Reports from the Saxagliptin Assessment of Vascular Outcomes Recorded in patients with diabetes mellitus [SAVOR]-TIMI 53 trial [NCT01107886] were presented by Itamar Raz, MD, Hadassah University Hospital, Israel and Deepak L Bhatt, MD, MPH, Brigham and Women's Hospital, Boston, Massachusetts, USA.
In the SAVOR trial, the DPP-4 inhibitor saxagliptin neither reduced nor increased the risk of the primary composite endpoint of CV death, nonfatal MI, or ischemic stroke compared with placebo.
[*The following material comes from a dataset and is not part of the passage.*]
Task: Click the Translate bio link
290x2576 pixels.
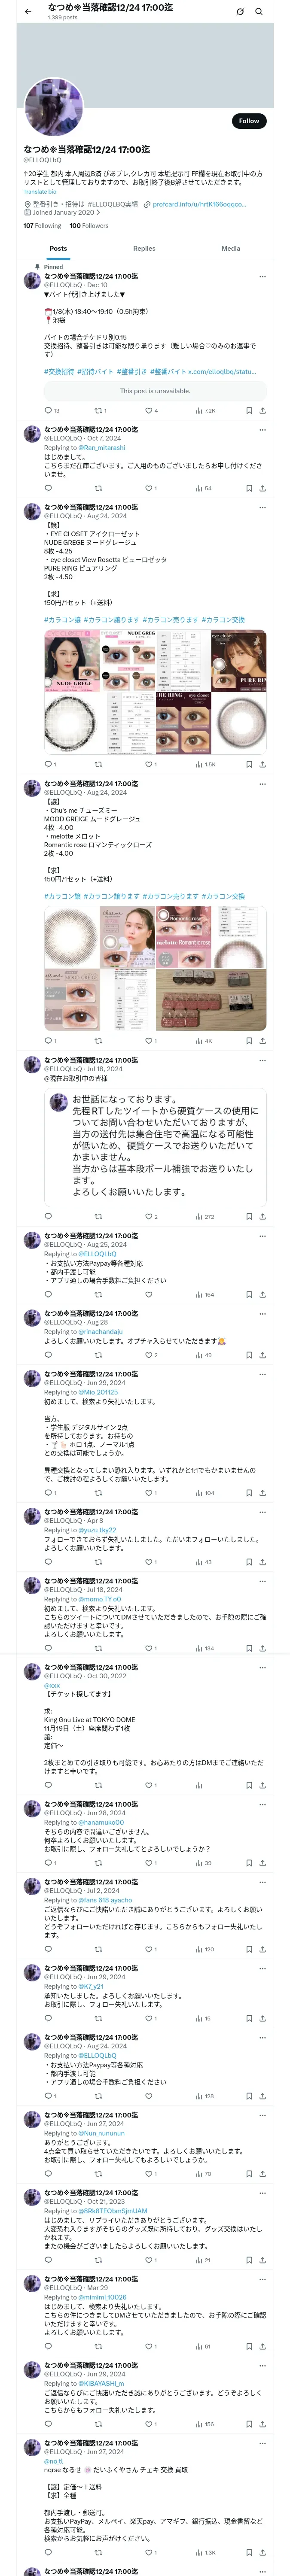Action: click(x=40, y=192)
Patients (n=16,492) with T2DM and established CV disease (CVD) or multiple CV risk factors were randomized 1:1 to 5 mg saxagliptin or placebo once daily, then followed for a median duration of 2.1 years. Major secondary endpoints included the components of the composite endpoint, hospitalization for heart failure, UA, or coronary revascularization.
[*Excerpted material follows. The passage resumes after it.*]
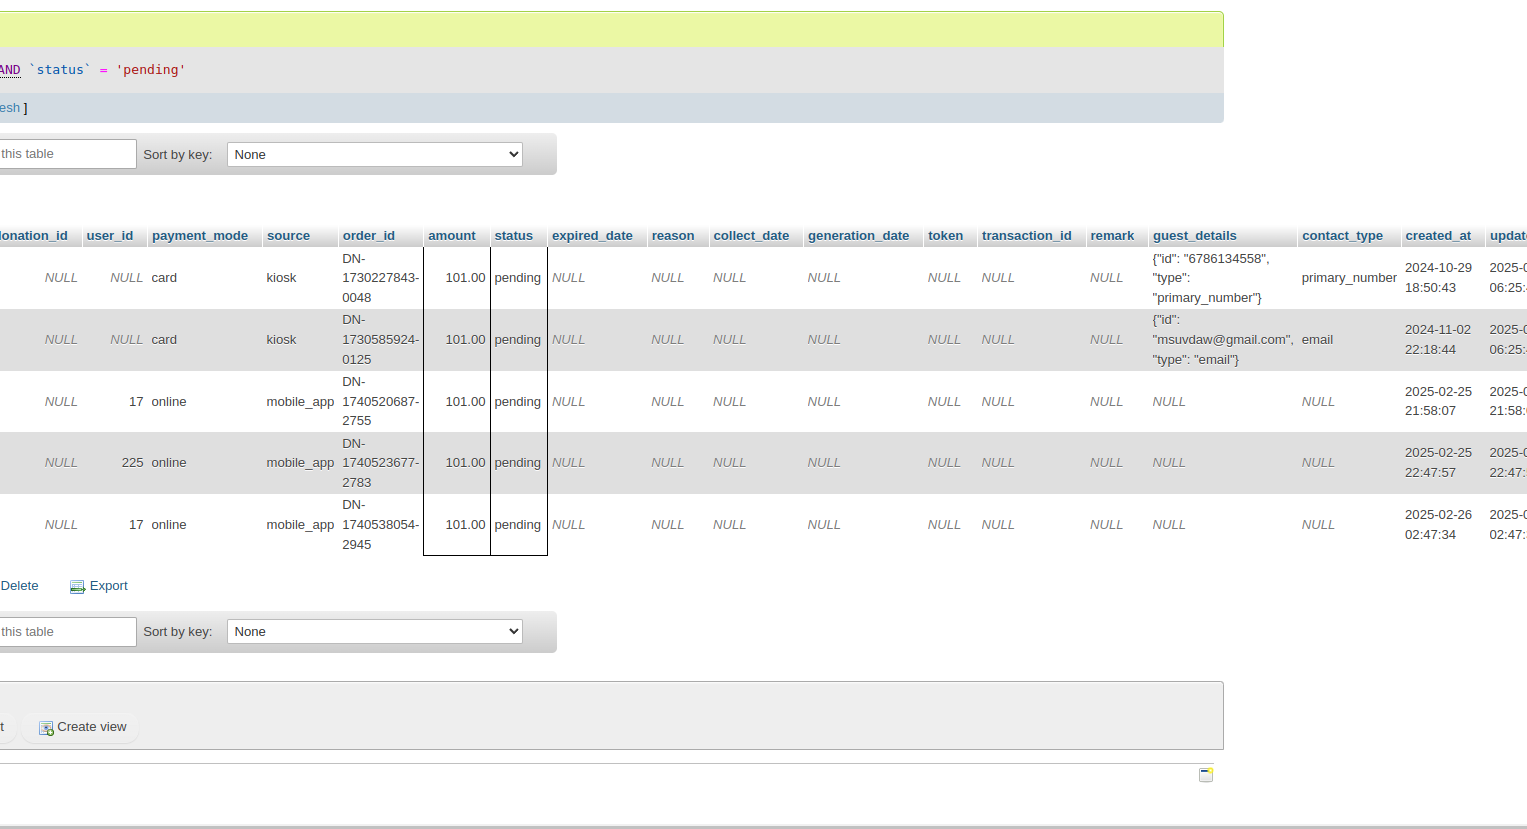Image resolution: width=1527 pixels, height=829 pixels.
Task: Select the order_id cell DN-1730227843-0048
Action: coord(380,278)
Enrolled patients were aged ≥40 years, had documented HbA1C ≥6.5% in the previous 6 months, and were at high risk for CV events. Baseline characteristics were similar between the two groups. Median duration of diabetes was 10 years and mean HbA1C was 8.0%. The majority of patients were also being treated with aspirin, statins, or ACE inhibitors for CV risk, and metformin for diabetes.
Mean HbA1C was significantly lower in patients treated with saxagliptin compared with placebo at 1 and 2 years, and significantly more saxagliptin-treated patients achieved HbA1C <7.0% at 1 and 2 years. These changes in glycemic control were in the context of a 23% decrease in the intensification of antihyperglycemic medications with saxagliptin compared with control (p<0.001), and a 30% decrease in the initiation of insulin therapy for >3 months with saxagliptin compared with control (p<0.001; Figure 2).
A primary endpoint event occurred in 613 patients in the saxagliptin group and in 609 patients in the placebo group (7.3% and 7.2%, respectively; HR, with saxagliptin, 1.00; 95% CI, 0.89 to 1.12; p=0.99 for superiority; p<0.001 for noninferiority.
Similar results were reported for the secondary endpoints. There were no significant differences for any of the individual endpoints except hospitalization for heart failure (2.8% with placebo vs 3.5% with saxagliptin; p=0.007). Subgroup analysis showed no differences. Rates of adjudicated cases of acute and chronic pancreatitis were similar in the two groups [Scirica BM et al. N Engl J Med 2013].
The investigators concluded that when added to standard of care for patients with T2DM and high CV risk saxagliptin improves glycemic control and after a median 2.1 years is noninferior to placebo for CV outcomes. They cautioned that no conclusions regarding longer treatment periods could be made. This study also was not designed to assess the impact of therapy on microvascular events.
In the second SAVOR presentation, the general safety of incretin-based therapy was proven, particularly the use of saxagliptin in patients with long disease duration, broad HbA1C levels, various antidiabetic medications, concomitant CVD, and other comorbidities. Saxagliptin improved glycemic control, prevented the progression of microalbuminuria, and decreased the need for the initiation of insulin therapy without an increased risk of hypoglycemia and major hypoglycemia, except in patients treated with sulfonylurea and with baseline HbA1C <7.0%. There were no increases in the rate of primary or secondary CV endpoints for patients treated with sulfonylurea or for hospitalization for hypoglycemia.
Significantly more patients treated with saxagliptin achieved HbA1C <7% without hypoglycemic events (excluding patients with HbA1C <7% at baseline) at 1 and 2 years and by end of trial regardless of ongoing treatment (Figure 3).